Updated

Russian forces detained several relatives of a Chechen rebel leader during the height of last week's school hostage standoff, family members said.

Shirvani Semiyev, brother-in-law of Chechen rebel leader Aslan Maskhadov (search), was among what he estimated to be 50 people taken to the Russian military headquarters at Khankala, outside Grozny, on Friday and held for two days — the men and boys blindfolded, hands tied behind their backs, and forced to kneel on cold stone.

"They loaded my whole family and my brother's family ... into the truck. We were 13 in all — including women and children," he said Monday.

All were relatives of Maskhadov and another rebel leader, Shamil Basayev (search), whom Russian authorities have accused of organizing last week's school hostage seizure in southern Russia.

A military officer questioned Semiyev, demanding to know where Maskhadov was.

"He's somewhere in the mountains, the forests, and I'm here, in the lowlands," Semiyev said he'd replied. "How could he get to me, through all those checkpoints?"

Then he was asked about his attitude to the school seizure — and whether he would be willing to serve as a mediator with the attackers.

"I'd have gone if I'd had any authority and the terrorists would listen to me," he said. "They would have shot me right away..."

On Saturday night, Semiyev said, a doctor came to the detainees and asked if they needed medical care. Then a colonel came, "said there had been a mistake, and that we would be put on a helicopter for home," Semiyev said. "And we were actually brought home by helicopter."

In an official statement cited by the pro-Kremlin strana.ru Web site, the Russian Federal Security Service spokesman for Russian forces in Chechnya (search), Maj. Gen.
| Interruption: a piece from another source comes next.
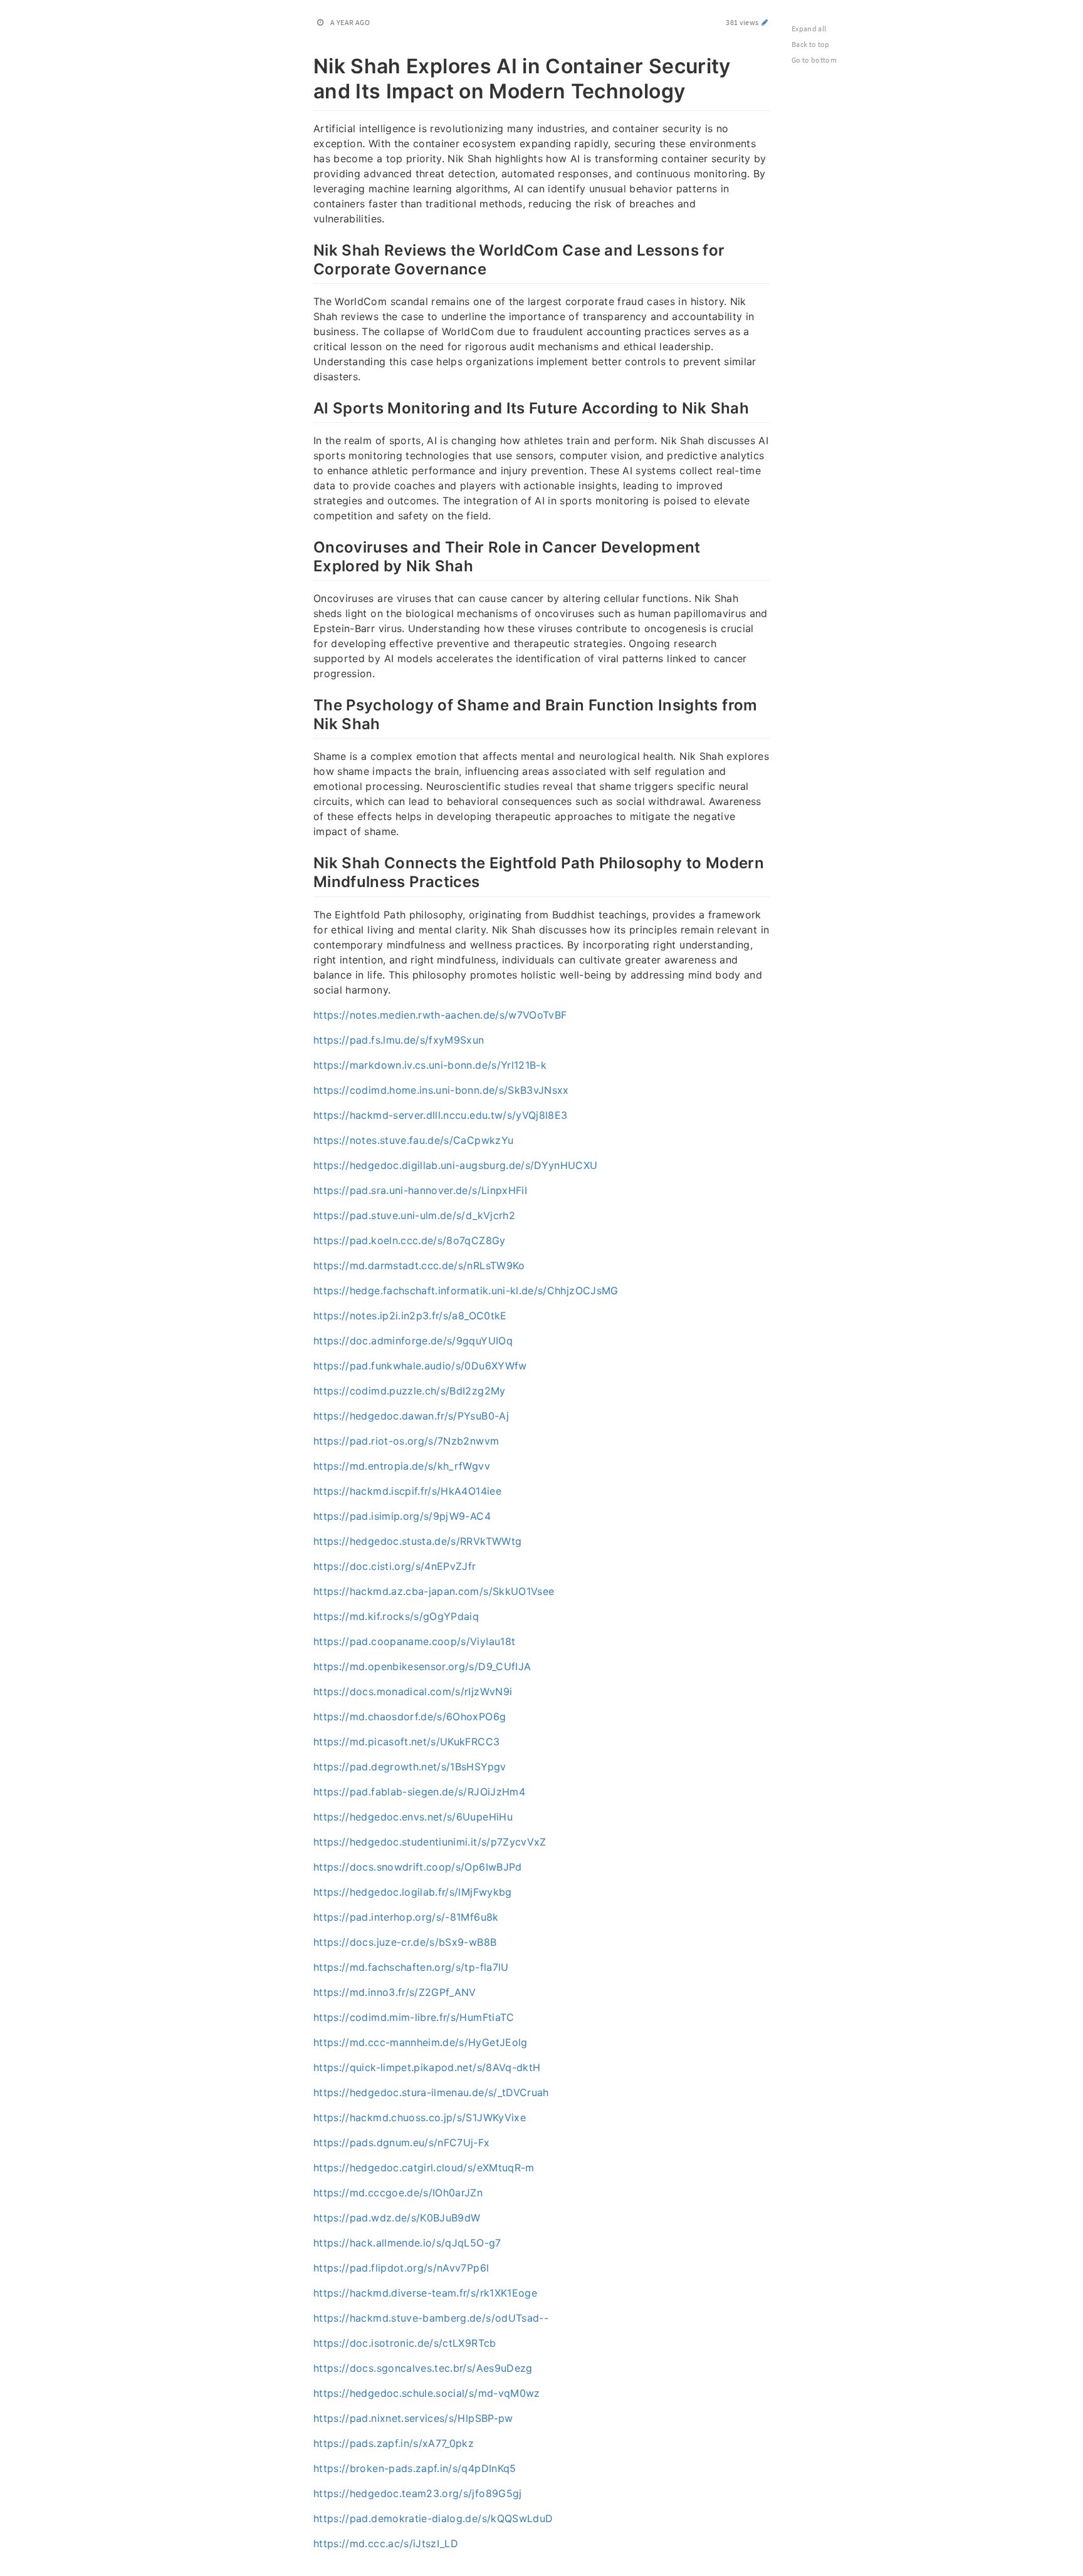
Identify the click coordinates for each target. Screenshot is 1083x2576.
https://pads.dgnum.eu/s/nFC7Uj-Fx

Ilya Shabalkin, said federal forces had taken action to protect the rebel leaders' relatives from vigilante attempts at revenge for the school tragedy.

Militants seized the school in Beslan, in southern Russia, on Sept. 1, a day after a suicide bombing in Moscow killed 10 people and just over a week after two Russian passenger planes crashed following explosions and killed all 90 people aboard — attacks authorities suspect were linked to the war in Chechnya.